California Federal Court Upholds OCC and FDIC “Valid When Made” Rule
The Office of the Comptroller of the Currency (“OCC”) rule, OCC Bulletin 2020-57, titled Permissible Interest on Loans That Are Sold, Assigned, or Otherwise Transferred, was released in June 2, 2020. The initial bulletin acknowledges bank authority to change interest rates on loans, so long as the interest is within the “maximum rate permitted to any state-chartered or licensed lending institution in the state where the bank is located.”
Despite this authority, according to the terms of the rule, when a national bank or savings association sells, assigns, or transfers a loan, the interest rate that was in effect for the loan prior to the transfer continues after the transfer.
This regulatory action was echoed by the Federal Deposit Insurance Corporation (“FDIC”) when it issued a rule titled Interest Rate Authority, which clarified the irrelevance of a sale, assignment, or transfer of a loan or a change in state law on the interest rate that was assessed by an originating depository institution.
These two regulatory efforts were challenged by several states, posing that the agencies violated the necessary procedures under the Administrative Procedures Act (“APA”) because they exceeded their statutory authority in promulgating these rules.
On February 8, 2022, the United States District Court for the Northern District of California issued two separate orders granting the regulatory agencies summary judgement after determining the rulemakings were not “unreasonable, arbitrary, or capricious”—effectively, upholding the OCC and FDIC rules.

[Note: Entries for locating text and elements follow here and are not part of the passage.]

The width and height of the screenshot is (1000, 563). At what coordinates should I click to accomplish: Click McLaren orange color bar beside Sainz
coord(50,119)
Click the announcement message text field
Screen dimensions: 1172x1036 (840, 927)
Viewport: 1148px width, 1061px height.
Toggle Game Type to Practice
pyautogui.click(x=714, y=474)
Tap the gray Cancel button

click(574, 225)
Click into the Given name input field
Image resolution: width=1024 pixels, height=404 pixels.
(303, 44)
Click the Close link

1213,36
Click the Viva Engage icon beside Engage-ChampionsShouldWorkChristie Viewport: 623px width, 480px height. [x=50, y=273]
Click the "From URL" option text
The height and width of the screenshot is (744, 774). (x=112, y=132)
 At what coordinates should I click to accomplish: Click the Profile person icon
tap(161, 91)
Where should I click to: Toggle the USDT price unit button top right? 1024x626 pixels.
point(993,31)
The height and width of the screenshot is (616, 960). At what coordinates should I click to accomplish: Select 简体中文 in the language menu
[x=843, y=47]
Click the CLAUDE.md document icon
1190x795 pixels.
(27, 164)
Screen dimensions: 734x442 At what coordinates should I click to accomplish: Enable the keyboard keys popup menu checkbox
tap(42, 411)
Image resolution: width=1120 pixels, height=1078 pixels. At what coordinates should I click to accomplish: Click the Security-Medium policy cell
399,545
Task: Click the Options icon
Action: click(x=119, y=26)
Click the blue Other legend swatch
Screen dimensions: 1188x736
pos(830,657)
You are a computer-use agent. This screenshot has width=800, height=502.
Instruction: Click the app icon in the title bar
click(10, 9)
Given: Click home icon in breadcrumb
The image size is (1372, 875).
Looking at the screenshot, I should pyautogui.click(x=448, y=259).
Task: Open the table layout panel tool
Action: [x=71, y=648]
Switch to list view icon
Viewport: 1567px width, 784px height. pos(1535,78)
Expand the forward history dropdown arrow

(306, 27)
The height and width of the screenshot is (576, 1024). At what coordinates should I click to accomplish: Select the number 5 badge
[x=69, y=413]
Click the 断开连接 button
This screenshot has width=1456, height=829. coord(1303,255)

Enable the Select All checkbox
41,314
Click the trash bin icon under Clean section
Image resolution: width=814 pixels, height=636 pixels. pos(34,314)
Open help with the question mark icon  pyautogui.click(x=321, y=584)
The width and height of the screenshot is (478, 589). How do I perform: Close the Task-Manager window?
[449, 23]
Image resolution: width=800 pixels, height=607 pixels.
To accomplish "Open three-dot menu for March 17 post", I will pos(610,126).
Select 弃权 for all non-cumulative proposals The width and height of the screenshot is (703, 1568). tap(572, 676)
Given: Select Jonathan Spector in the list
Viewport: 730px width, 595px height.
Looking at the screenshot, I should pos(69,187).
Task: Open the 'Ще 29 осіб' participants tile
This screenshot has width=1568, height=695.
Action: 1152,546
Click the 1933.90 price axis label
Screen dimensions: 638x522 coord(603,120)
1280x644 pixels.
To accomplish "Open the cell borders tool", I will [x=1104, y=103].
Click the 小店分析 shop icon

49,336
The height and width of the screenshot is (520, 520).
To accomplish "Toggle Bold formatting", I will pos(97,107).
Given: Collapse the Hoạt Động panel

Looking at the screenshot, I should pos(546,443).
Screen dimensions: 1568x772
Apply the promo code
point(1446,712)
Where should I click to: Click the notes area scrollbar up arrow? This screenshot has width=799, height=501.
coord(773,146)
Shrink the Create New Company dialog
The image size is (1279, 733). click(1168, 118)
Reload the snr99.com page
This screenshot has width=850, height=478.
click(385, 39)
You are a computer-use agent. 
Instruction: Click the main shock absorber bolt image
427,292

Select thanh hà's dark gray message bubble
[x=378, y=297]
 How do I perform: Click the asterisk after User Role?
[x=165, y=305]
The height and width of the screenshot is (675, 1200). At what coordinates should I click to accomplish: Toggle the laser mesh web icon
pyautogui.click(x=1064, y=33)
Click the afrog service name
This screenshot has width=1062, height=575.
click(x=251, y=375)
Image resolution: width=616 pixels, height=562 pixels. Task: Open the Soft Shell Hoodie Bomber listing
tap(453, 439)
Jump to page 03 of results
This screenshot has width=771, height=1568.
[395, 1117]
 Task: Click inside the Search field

After promulgation of the OCC rule, the OCC reportedly received concern over the rule creating a “rent-a-charter” scheme that could be utilized to evade the legal usury limits in a state. A statement by the OCC’s Acting Comptroller of the Currency Michael J. Hsu addressing the court decision negated these concerns by affirming the commitment of the agency to strong supervision and reminded those engaged in the federal banking system not to abuse the regulatory scheme.